Collected data entries
# # #
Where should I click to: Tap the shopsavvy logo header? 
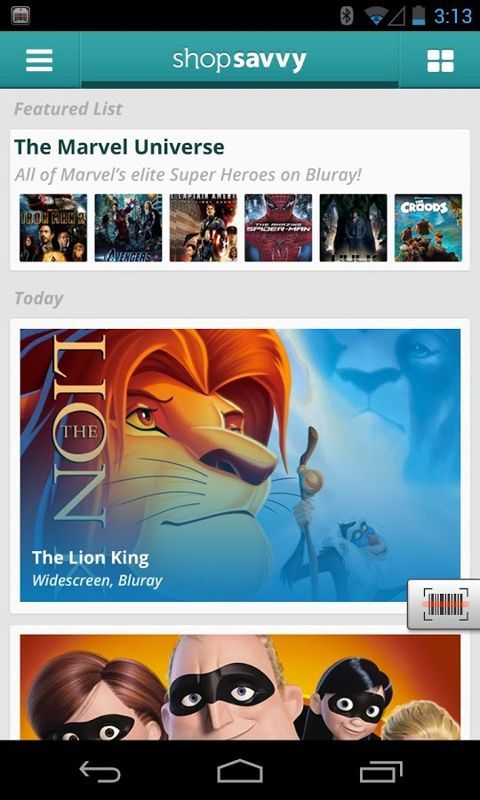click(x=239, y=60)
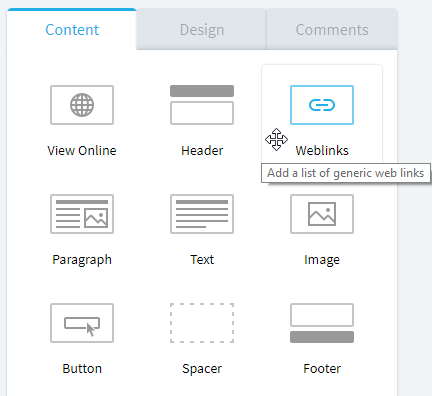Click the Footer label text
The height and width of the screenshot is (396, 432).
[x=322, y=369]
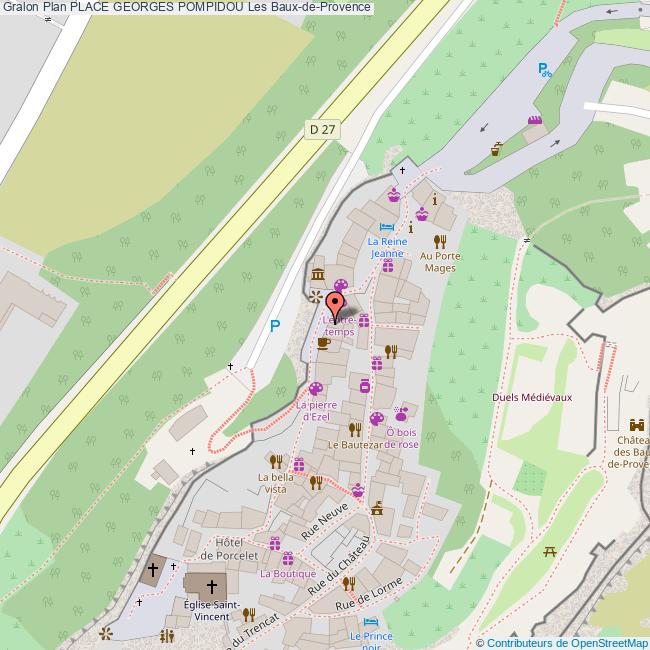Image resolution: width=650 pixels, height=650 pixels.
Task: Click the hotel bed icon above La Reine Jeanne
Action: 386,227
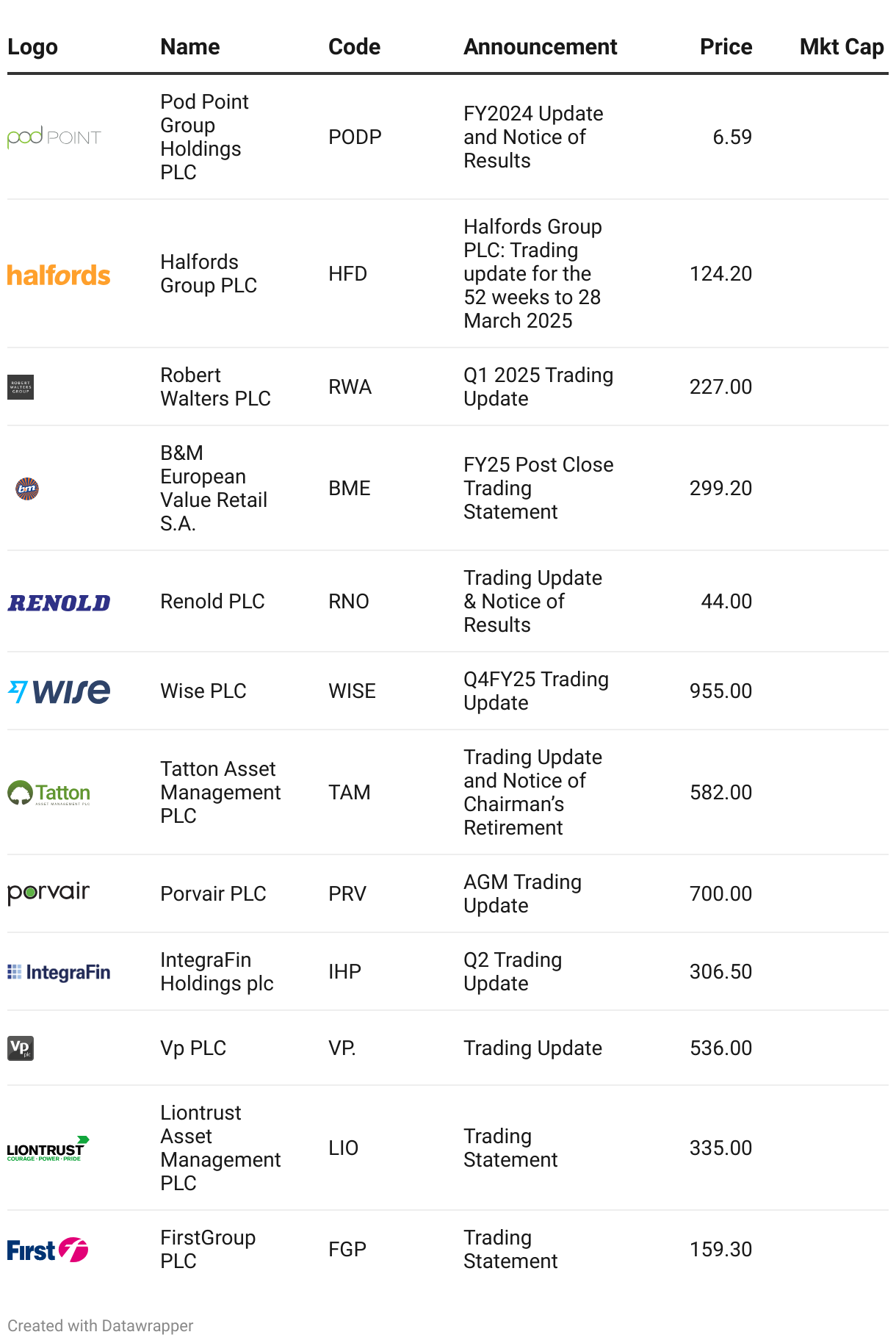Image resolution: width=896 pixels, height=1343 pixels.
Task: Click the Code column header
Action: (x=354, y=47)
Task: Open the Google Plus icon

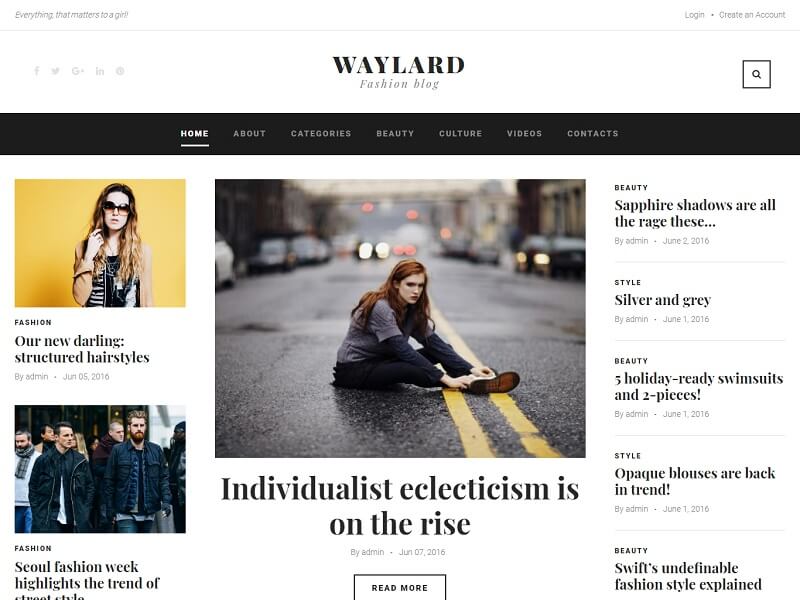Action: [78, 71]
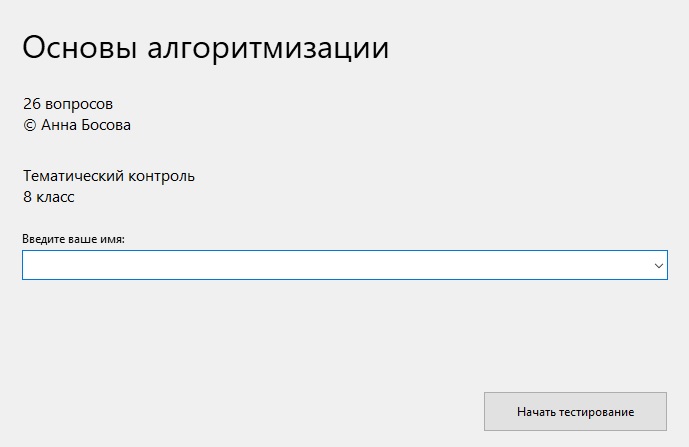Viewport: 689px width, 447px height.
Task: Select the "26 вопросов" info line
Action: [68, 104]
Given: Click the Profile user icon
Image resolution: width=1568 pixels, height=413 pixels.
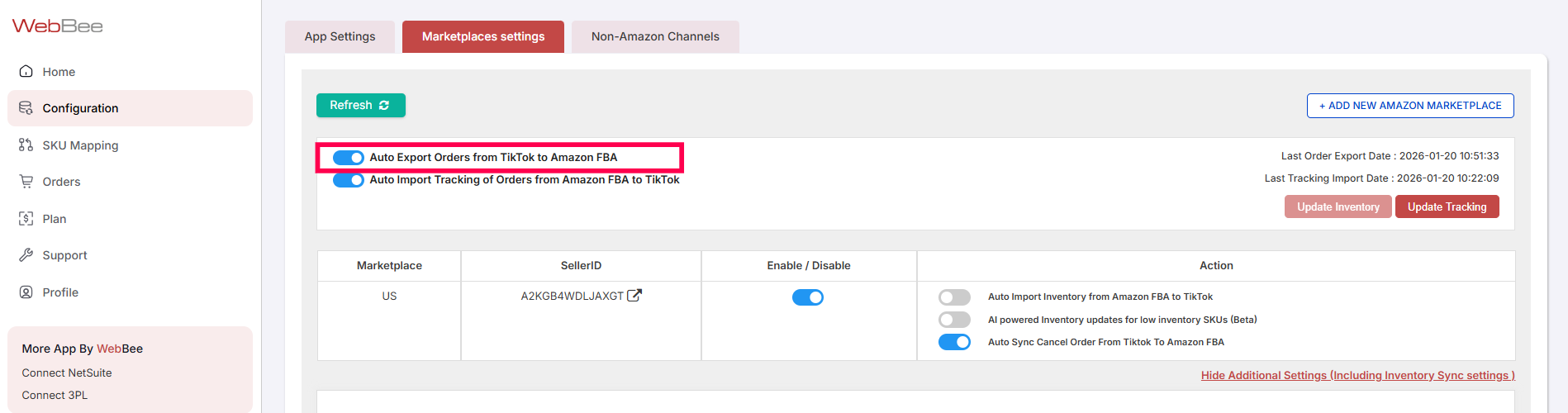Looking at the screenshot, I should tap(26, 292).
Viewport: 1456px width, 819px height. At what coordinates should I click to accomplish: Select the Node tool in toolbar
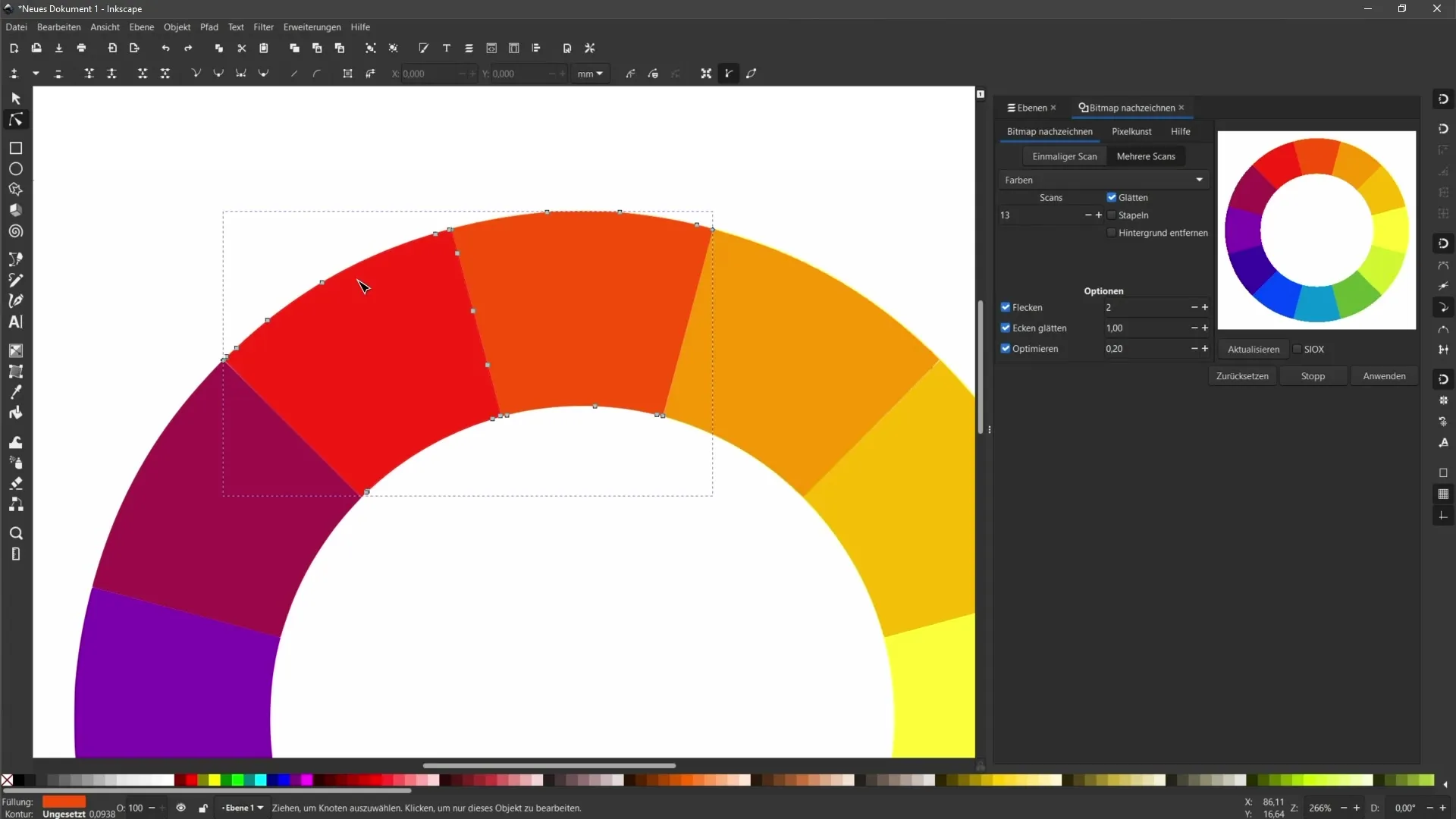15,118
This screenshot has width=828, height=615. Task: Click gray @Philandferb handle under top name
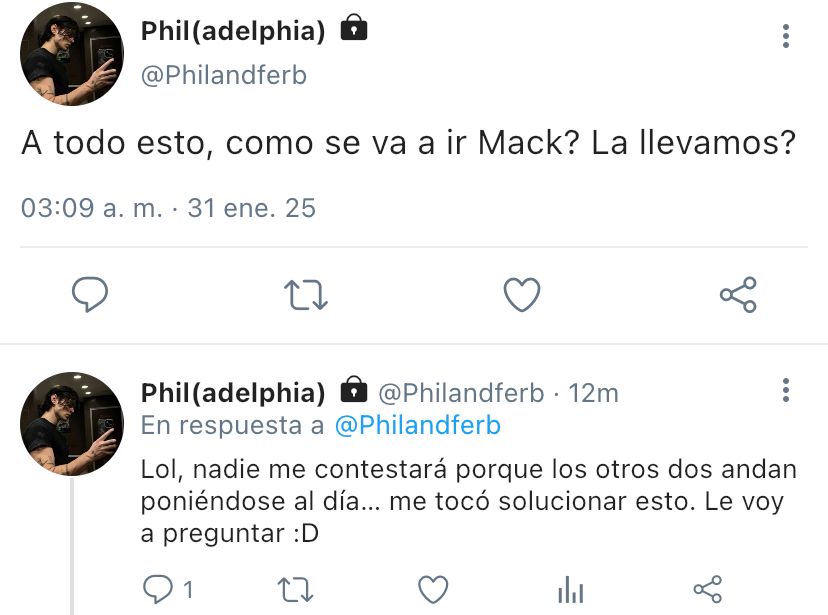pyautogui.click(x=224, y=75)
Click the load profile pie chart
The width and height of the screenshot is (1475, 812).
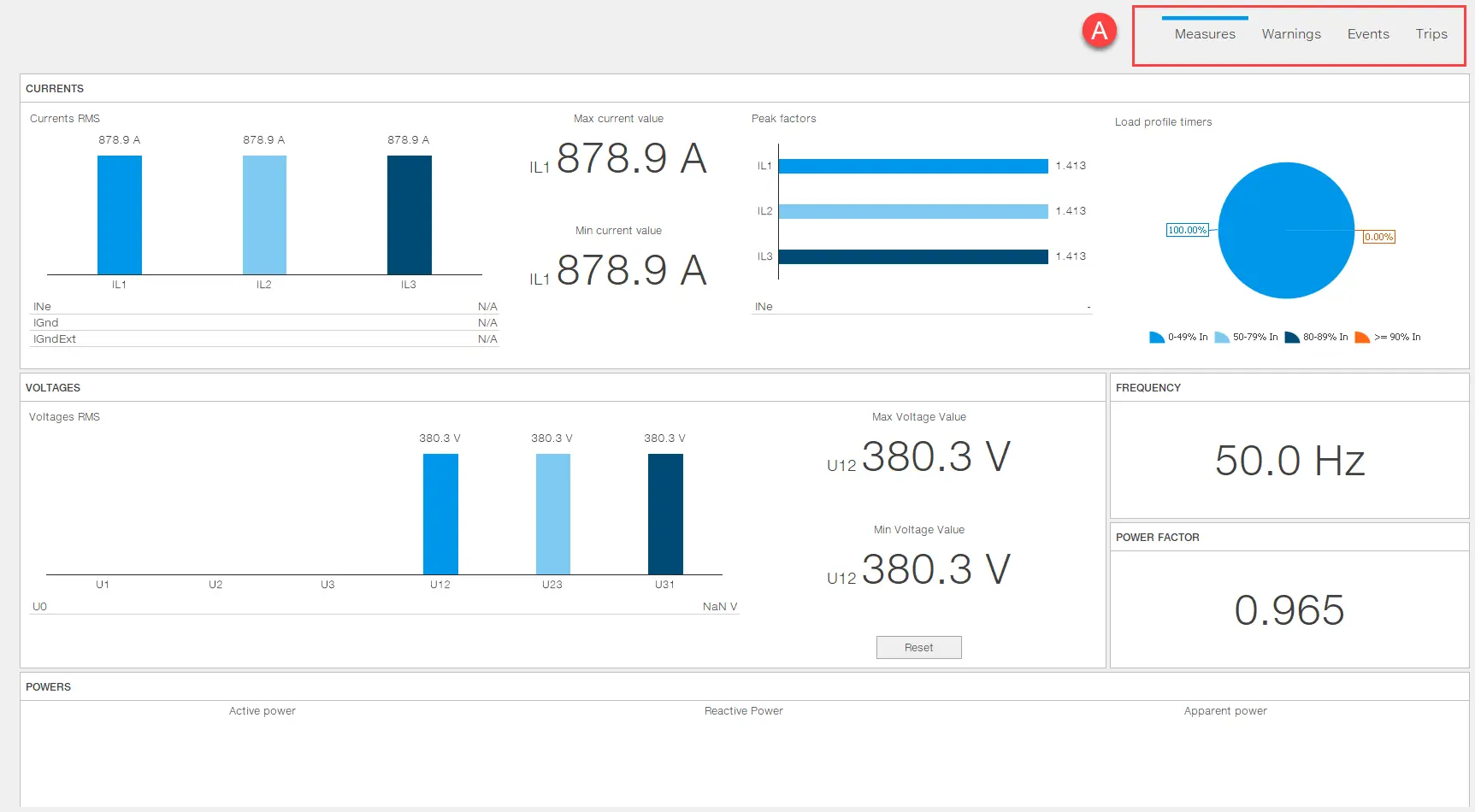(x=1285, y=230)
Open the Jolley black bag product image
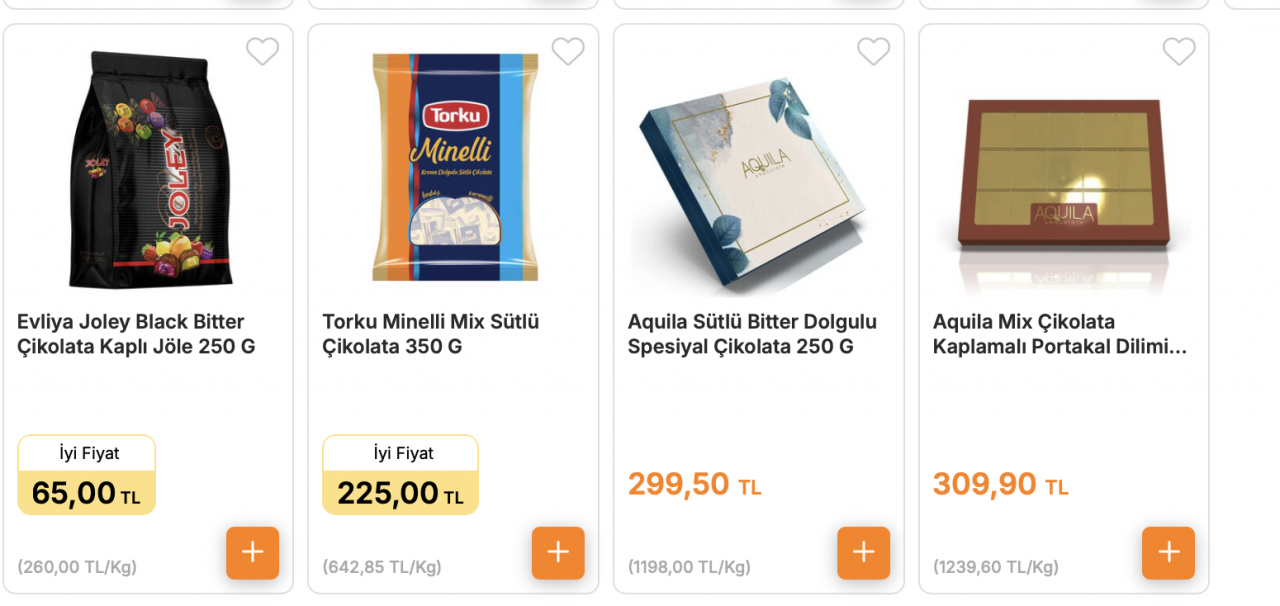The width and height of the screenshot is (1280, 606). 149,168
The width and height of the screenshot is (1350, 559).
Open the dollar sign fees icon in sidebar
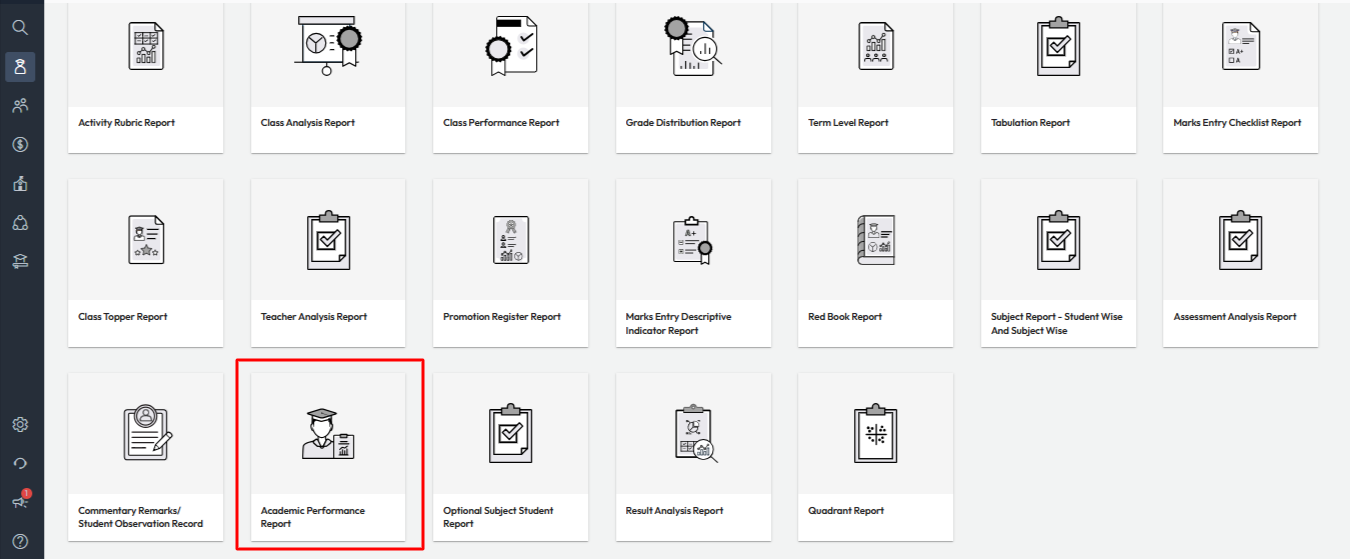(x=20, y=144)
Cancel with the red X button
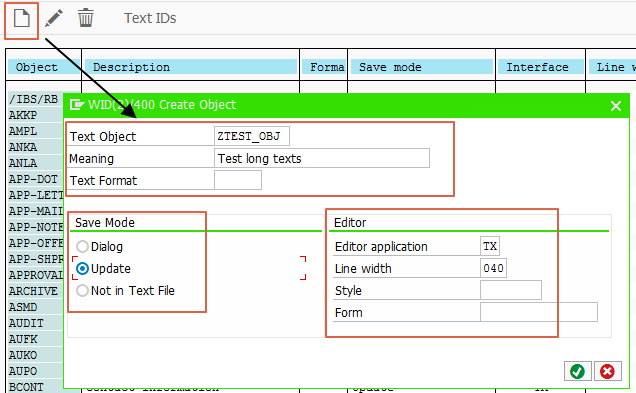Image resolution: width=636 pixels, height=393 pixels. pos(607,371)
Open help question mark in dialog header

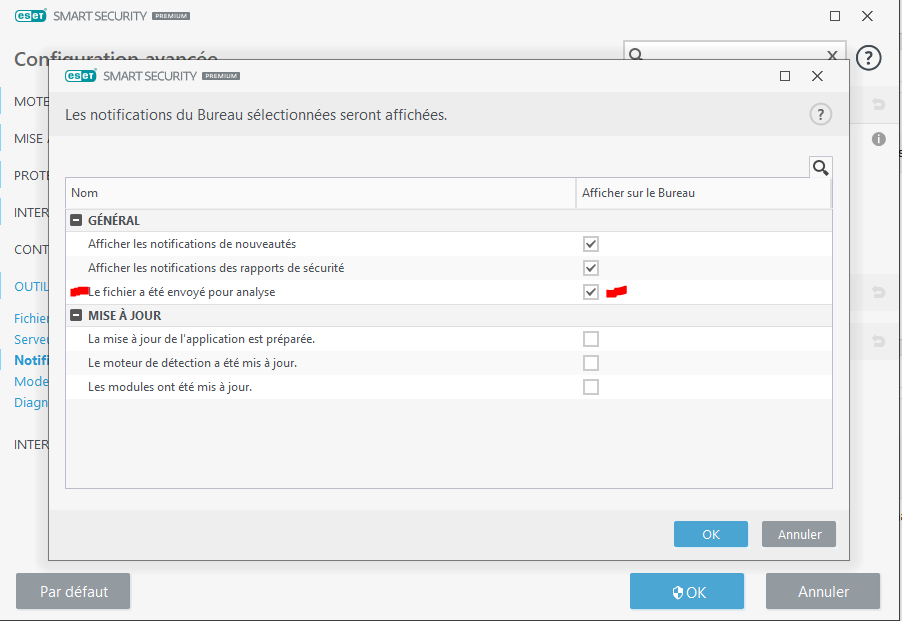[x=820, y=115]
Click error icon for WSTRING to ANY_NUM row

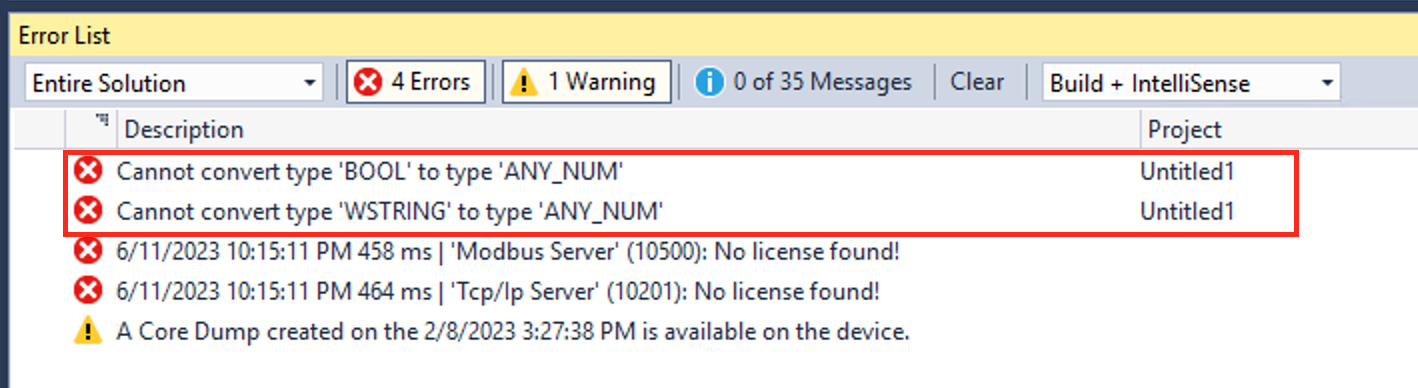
# # #
**REQUIRED WORK**
Every line of the records above should be reproduced exactly, with no pictures included.

**RESULT OF THIS TASK**
Where should I click to: Tap the shopsavvy logo header? 
click(x=239, y=60)
Click the Footer label text
The height and width of the screenshot is (396, 432).
[x=322, y=369]
Image resolution: width=650 pixels, height=650 pixels.
Task: Click the hotel bed icon above La Reine Jeanne
Action: 386,227
Image resolution: width=896 pixels, height=1343 pixels.
Task: Click the Code column header
Action: (x=354, y=47)
Task: Open the Google Plus icon

Action: [78, 71]
Viewport: 689px width, 447px height.
Task: Select the "26 вопросов" info line
Action: [68, 104]
Given: Click the Profile user icon
Image resolution: width=1568 pixels, height=413 pixels.
Looking at the screenshot, I should tap(26, 292).
Viewport: 1456px width, 819px height. At what coordinates should I click to accomplish: Select the Node tool in toolbar
15,118
This screenshot has width=828, height=615. Task: Click gray @Philandferb handle under top name
pyautogui.click(x=224, y=75)
Click the load profile pie chart
The width and height of the screenshot is (1475, 812).
(x=1285, y=230)
Open the Jolley black bag product image
The width and height of the screenshot is (1280, 606). 149,168
The width and height of the screenshot is (1350, 559).
Open the dollar sign fees icon in sidebar
(x=20, y=144)
Cancel with the red X button
Image resolution: width=636 pixels, height=393 pixels. pos(607,371)
Open help question mark in dialog header

[x=820, y=115]
Click error icon for WSTRING to ANY_NUM row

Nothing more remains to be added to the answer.